### Assignment
Among the entries that follow, the required portion opens with the line containing "Given: Click the Cacher dans le menu label" and closes with the line containing "Screen dimensions: 567x447". Give that portion again exactly, and nothing else.

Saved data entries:
□ □ □ □ □ □ □
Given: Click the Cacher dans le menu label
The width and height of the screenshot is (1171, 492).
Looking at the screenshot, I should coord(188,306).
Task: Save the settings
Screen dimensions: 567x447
□ □ □ □ □ □ □
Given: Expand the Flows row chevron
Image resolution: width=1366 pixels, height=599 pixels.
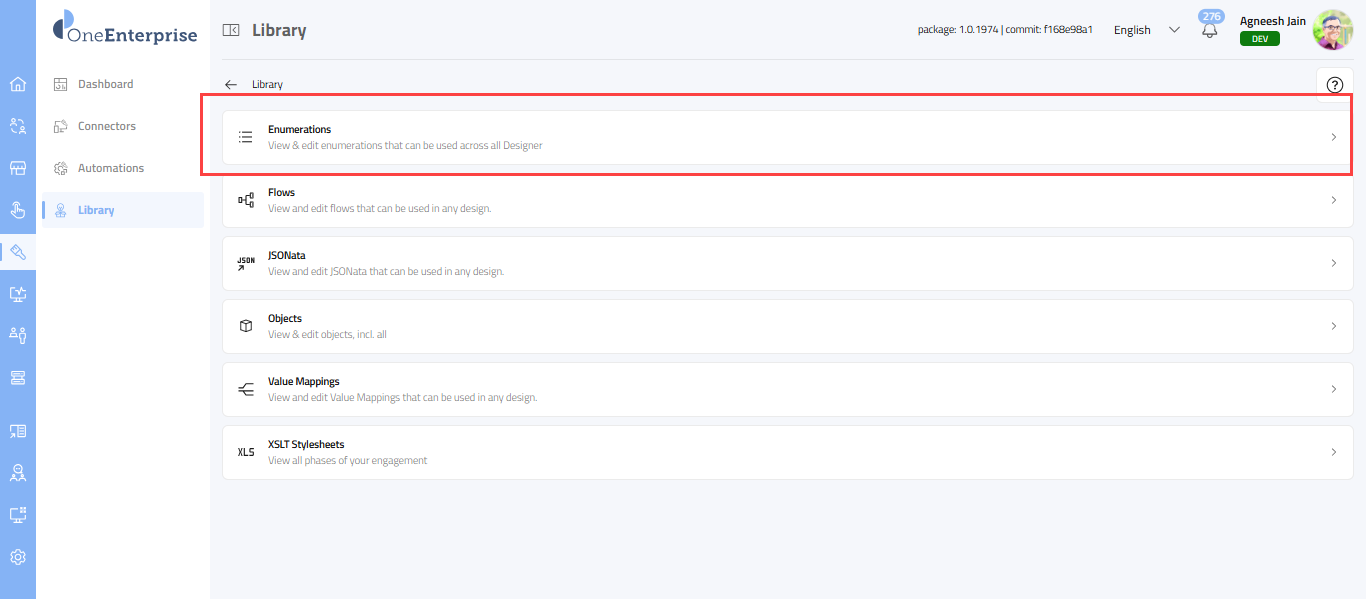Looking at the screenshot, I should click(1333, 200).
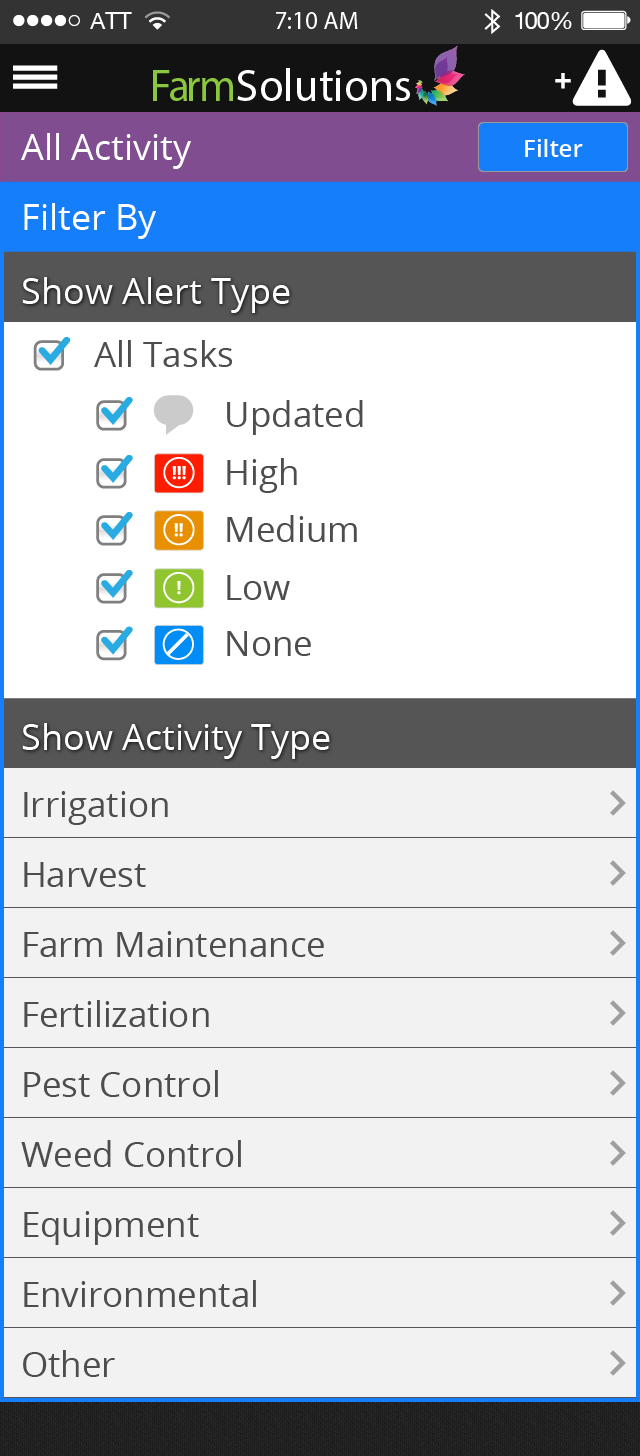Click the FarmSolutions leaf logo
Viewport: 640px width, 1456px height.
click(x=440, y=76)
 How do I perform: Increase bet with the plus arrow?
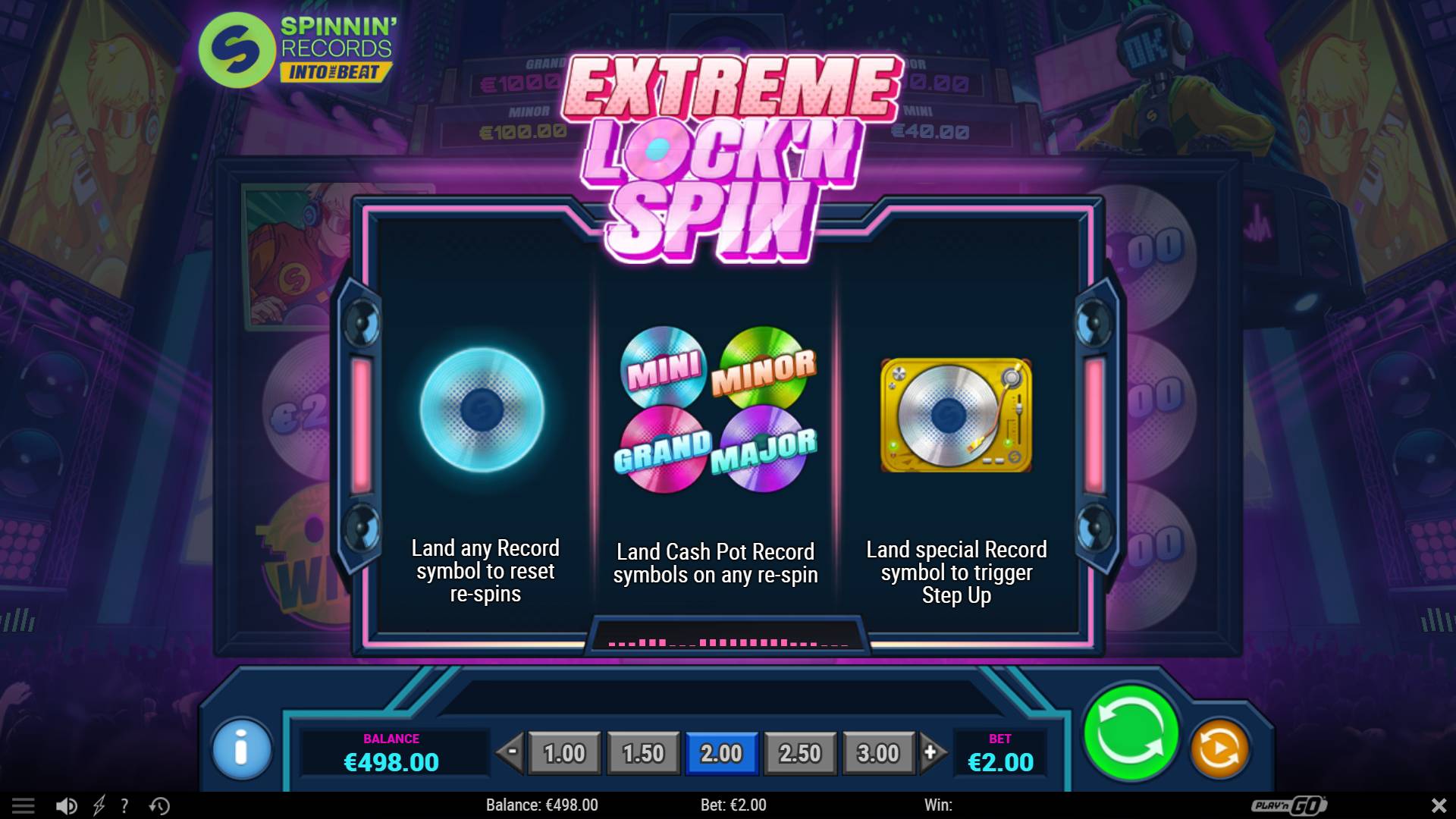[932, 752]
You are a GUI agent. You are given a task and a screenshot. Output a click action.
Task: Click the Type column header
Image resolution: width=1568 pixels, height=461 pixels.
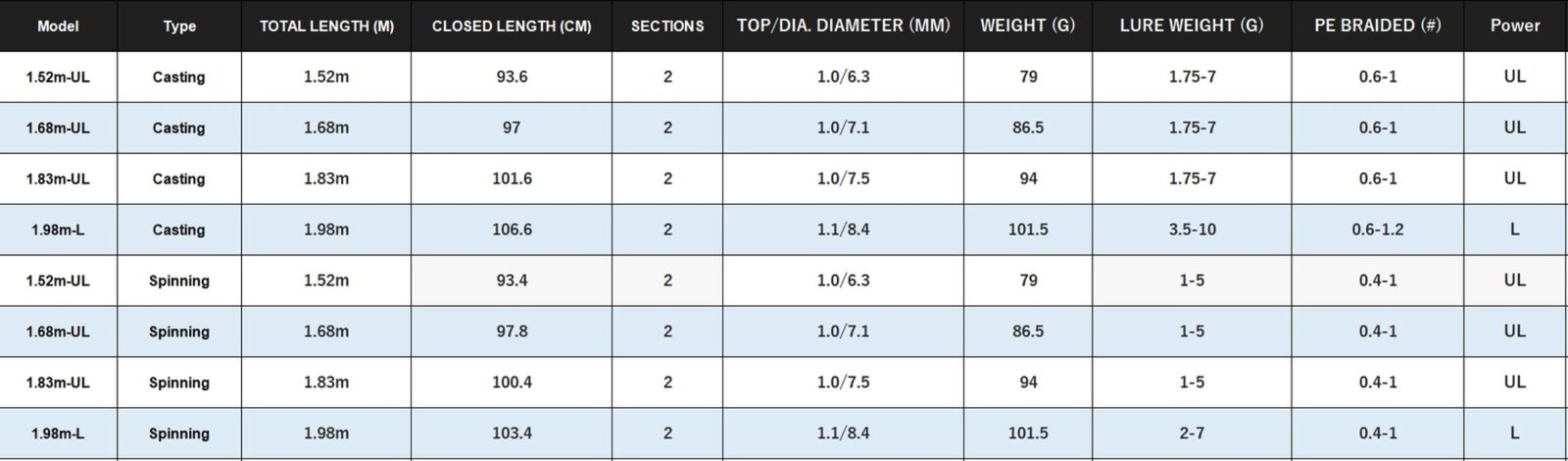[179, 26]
□ □ □ □ □ □ □
### The completed task
Given: Click the Cacher dans le menu label
The width and height of the screenshot is (1171, 492).
Looking at the screenshot, I should coord(188,306).
Task: Save the settings
Screen dimensions: 567x447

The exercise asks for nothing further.